This approach is convenient for authors that know how to author XML RDF (or have had some generated for them). It's quite easy for agents to extract, too. However, it also has many disadvantages: it does not validate, may still choke some older browsers, and the fragment identifers may conflict. As the TAG have put it:-

[...] despite widely adopted specifications for XHTML and RDF, there is no specification for the interpretation of the mixture. The TAG felt that this lack, falling between the scopes of two working groups, was within its scope to fill or ask to be filled. [...] A futher problem is that the question of how to define the meaning of a URIref with fragement id wihtin such a document.
- Embedding HTML in RDF, TimBL for TAG, 2002

Sidenote: Murray Altheim wrote an excellent summary of why validation is important. Also: Nick Kew's essay on the subject.

>> Embed XML RDF Part II: Embrace Validation

This "create a new XHTML family" approach basically involves hacking up a small DTD (document type definition) using XHTML Modularization for a variant of XHTML, putting it on the Web, and then referencing it from your document. The main drawback is that the DTDs are large and relatively complex; this is not a viable approach for typical HTML authors.

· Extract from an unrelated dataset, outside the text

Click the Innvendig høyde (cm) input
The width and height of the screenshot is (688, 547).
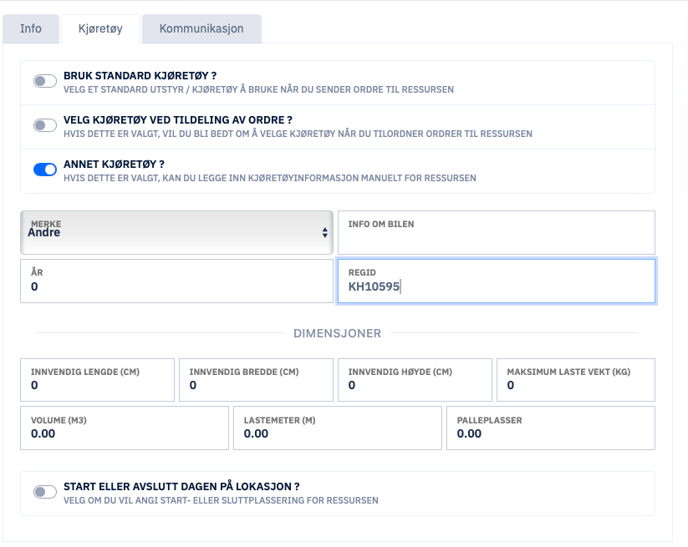pos(415,380)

<!DOCTYPE html SYSTEM "http://infomesh.net/2002/m12n/test/rdf.txt" >

<html xmlns="http://www.w3.org/1999/xhtml" 
   xmlns:rdf="http://www.w3.org/1999/02/22-rdf-syntax-ns#" 
   xml:lang="en" >
<head>
<title>Embedded RDF Test</title>
<rdf:RDF>
<rdf:Property rdf:about="http://purl.org/net/swn#homepage">
</rdf:Property>
</rdf:RDF>
</head>

XHTML Modularization is essentially oriented towards companies and skilled Web users that want to provide regular extensions to XHTML. It is not so good when it comes to unique extensions that need to be created on a whim.

This method has the same "what is the meaning of the fragment identifiers within such a document?" issue as embed-and-don't-validate.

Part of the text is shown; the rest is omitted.